▶ **What the task asks**: The answer must consist of every line in the records below that contains the string "settings".

▶ **Information given**:
== Segment start ==
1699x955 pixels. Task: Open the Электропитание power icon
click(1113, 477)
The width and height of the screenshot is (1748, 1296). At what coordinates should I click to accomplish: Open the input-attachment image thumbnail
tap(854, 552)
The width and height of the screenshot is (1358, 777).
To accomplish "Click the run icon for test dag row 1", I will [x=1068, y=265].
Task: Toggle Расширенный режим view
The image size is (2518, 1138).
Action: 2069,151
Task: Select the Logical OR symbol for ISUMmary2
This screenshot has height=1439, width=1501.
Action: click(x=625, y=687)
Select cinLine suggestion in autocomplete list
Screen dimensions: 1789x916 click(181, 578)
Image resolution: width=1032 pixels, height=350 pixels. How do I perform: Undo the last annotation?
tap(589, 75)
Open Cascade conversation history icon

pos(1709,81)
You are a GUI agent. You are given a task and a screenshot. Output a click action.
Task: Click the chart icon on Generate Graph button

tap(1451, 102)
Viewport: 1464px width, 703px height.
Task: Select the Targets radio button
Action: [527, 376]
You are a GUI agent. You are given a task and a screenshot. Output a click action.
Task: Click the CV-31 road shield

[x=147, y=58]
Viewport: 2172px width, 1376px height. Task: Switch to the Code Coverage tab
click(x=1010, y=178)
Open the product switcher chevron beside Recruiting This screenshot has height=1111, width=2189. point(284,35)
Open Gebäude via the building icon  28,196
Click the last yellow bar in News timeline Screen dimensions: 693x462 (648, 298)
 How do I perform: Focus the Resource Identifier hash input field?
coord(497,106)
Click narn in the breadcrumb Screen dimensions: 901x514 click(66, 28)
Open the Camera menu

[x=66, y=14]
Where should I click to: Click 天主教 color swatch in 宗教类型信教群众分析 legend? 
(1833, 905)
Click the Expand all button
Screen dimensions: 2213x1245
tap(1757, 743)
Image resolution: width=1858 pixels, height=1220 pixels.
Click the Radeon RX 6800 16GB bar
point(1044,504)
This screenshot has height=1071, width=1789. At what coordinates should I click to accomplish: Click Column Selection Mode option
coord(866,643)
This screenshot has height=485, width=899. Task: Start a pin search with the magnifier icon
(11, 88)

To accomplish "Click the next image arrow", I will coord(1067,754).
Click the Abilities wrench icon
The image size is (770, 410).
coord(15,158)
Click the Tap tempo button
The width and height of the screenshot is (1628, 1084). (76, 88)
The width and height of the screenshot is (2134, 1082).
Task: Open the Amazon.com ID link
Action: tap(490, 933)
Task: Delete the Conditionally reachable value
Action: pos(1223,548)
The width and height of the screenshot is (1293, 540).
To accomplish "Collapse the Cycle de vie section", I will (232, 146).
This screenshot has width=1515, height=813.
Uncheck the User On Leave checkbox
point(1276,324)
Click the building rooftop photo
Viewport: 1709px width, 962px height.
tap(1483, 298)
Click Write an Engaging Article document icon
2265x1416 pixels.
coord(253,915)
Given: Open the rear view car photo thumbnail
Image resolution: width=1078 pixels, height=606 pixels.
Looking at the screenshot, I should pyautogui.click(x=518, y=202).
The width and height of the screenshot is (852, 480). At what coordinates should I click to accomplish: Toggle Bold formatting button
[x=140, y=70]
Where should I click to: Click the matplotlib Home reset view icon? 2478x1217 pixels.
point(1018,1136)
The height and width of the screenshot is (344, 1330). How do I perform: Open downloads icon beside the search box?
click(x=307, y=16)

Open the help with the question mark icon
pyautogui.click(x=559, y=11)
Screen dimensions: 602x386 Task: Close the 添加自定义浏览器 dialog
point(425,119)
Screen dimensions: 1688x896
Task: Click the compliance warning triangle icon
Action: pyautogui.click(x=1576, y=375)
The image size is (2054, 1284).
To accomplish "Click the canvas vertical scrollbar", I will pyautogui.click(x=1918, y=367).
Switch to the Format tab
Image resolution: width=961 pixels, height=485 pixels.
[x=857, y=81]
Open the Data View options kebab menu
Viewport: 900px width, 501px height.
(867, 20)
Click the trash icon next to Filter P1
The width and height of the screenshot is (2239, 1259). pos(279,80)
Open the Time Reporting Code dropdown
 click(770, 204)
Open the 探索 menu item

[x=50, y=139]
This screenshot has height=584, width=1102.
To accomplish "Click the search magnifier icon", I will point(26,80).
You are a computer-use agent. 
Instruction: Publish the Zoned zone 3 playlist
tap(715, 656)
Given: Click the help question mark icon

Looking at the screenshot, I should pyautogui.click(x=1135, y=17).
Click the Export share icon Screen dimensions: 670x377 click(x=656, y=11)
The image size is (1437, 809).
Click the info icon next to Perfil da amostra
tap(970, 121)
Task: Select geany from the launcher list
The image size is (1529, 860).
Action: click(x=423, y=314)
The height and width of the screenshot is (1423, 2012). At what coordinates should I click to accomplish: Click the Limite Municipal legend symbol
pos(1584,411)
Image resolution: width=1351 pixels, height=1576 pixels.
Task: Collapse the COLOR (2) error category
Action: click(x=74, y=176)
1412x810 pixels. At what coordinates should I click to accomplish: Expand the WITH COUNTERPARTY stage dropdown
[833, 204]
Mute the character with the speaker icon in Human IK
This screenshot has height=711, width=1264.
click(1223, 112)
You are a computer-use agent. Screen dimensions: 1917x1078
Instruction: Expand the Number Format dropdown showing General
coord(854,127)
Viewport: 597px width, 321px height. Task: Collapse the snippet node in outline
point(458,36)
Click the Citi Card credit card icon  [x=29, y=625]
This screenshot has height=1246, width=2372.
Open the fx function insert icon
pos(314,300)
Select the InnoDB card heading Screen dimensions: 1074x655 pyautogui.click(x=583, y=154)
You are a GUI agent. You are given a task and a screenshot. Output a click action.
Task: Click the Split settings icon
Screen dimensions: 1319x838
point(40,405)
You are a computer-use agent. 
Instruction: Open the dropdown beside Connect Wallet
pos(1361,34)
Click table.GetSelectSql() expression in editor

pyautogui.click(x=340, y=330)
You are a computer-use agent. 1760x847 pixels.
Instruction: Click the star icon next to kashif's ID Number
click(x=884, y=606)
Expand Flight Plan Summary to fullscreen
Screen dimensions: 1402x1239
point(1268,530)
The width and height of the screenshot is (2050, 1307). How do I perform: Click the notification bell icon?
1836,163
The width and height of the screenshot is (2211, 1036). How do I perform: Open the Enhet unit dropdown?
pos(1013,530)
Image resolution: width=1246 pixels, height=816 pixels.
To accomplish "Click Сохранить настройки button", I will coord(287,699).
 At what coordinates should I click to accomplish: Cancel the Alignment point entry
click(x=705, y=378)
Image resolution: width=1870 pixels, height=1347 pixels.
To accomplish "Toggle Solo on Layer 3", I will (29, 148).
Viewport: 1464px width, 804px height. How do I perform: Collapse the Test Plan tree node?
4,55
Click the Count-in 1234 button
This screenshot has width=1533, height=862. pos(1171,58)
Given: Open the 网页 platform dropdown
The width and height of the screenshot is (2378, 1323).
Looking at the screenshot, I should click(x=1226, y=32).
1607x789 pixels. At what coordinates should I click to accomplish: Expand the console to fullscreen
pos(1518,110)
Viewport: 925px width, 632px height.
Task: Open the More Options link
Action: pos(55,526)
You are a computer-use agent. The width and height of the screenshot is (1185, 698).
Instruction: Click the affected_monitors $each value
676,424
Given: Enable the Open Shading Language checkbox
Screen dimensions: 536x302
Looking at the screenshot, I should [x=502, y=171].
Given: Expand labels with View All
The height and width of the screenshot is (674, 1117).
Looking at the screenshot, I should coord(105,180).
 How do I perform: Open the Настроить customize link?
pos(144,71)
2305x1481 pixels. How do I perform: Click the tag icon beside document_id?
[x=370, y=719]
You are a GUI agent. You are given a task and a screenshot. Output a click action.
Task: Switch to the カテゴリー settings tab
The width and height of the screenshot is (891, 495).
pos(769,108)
== Segment end ==
▶ **Solved problem**:
Task: Click the Split settings icon
Task: Switch to the カテゴリー settings tab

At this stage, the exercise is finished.